SET has enough in reserves to last through 2021, but Radcliffe would like to see that amount double so they can ensure at least another two years’ worth of shows.
Near the end of 2020, almost like a Christmas gift, independent music venues got some good news: Congress passed a new COVID-19 relief bill that will include funding for independent music venues that have been closed throughout the pandemic.
The funding offers some hope for local places such as Lulu’s and The Black Sheep.
Brent, of The Black Sheep, says the funding “will prove to be huge for us and everyone else in our business.”
Companies attached to higher education naturally are at lower risk.
“We’re existing in a world where the support of the college is amazing,” says Levy.
“We have not had to furlough any staff.

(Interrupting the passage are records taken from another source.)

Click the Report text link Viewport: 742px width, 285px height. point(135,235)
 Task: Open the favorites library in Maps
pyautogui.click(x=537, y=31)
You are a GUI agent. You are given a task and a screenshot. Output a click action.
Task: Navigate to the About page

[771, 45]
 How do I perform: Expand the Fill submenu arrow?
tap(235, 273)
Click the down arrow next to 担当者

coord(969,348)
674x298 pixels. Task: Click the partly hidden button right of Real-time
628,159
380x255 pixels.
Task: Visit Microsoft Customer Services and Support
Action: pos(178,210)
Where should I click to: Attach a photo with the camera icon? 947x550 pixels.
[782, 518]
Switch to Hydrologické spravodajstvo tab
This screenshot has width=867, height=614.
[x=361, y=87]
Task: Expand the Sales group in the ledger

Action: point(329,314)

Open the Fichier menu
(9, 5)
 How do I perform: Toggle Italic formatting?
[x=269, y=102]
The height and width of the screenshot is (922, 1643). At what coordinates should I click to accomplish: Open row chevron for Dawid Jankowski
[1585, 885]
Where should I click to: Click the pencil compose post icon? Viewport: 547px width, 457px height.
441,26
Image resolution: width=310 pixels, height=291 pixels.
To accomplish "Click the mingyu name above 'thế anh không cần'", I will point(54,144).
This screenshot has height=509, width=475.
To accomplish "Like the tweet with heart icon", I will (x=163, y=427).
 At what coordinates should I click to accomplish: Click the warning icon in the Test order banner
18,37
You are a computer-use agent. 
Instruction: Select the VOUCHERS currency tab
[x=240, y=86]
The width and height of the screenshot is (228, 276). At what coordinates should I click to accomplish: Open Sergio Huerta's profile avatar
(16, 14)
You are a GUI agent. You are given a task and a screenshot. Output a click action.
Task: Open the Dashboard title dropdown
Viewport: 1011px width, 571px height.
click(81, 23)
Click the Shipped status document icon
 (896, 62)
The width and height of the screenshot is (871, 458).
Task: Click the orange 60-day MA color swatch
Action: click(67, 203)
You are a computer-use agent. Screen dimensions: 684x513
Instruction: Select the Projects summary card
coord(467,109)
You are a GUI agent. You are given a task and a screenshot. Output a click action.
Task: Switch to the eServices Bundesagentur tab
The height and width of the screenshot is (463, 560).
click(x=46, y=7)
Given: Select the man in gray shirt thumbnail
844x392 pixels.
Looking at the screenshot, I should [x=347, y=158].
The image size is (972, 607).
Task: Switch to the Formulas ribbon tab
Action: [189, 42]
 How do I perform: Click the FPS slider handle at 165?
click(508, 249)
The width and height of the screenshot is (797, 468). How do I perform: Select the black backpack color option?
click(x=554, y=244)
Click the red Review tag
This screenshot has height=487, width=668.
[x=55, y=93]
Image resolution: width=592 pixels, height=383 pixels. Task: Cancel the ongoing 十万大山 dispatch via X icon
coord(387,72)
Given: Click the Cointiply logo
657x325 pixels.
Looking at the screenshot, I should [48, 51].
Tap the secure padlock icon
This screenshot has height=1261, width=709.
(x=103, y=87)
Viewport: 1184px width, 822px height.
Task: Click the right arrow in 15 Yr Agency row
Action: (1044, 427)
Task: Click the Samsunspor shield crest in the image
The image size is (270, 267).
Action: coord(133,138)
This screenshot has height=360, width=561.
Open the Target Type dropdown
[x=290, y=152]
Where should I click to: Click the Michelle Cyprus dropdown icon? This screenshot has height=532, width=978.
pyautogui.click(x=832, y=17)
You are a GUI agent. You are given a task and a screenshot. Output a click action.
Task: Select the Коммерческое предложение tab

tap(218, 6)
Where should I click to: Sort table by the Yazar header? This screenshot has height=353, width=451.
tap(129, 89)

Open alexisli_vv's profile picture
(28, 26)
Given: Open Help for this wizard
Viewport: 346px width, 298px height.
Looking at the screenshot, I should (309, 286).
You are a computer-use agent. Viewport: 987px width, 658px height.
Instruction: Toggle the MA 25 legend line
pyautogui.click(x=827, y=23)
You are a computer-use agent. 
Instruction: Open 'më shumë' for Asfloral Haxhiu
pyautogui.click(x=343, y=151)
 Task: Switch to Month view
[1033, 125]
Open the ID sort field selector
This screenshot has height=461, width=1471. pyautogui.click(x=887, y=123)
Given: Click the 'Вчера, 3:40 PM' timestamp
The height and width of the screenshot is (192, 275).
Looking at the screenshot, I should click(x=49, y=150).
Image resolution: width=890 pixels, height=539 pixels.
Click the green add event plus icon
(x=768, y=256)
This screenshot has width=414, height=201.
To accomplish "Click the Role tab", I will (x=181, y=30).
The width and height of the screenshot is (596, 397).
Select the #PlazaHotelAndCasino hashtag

These have been small projects, but being able to provide artistic and financial compensation to close to 100 artists in the community is amazing.”
Lowans is working to give patrons experiences and making sure artists continue to get paid. She intends to use Theatreworks’ endowment to create works that don’t depend on ticket revenue.
“How can we make sure we’re not succeeding to the detriment of people who are more vulnerable than we are?” she says. “Finding ways to pay people is more important than we are. We will have to continue robust fundraising to support the work we’ll be offering and also support staff members.”
Hamilton’s also busy fundraising and anticipates returning to the stage in the fall with the musical “Charlotte’s Web.” Medina, too, feels hopeful for the future.
“Everybody’s waiting in the wings, and so are we,” he says.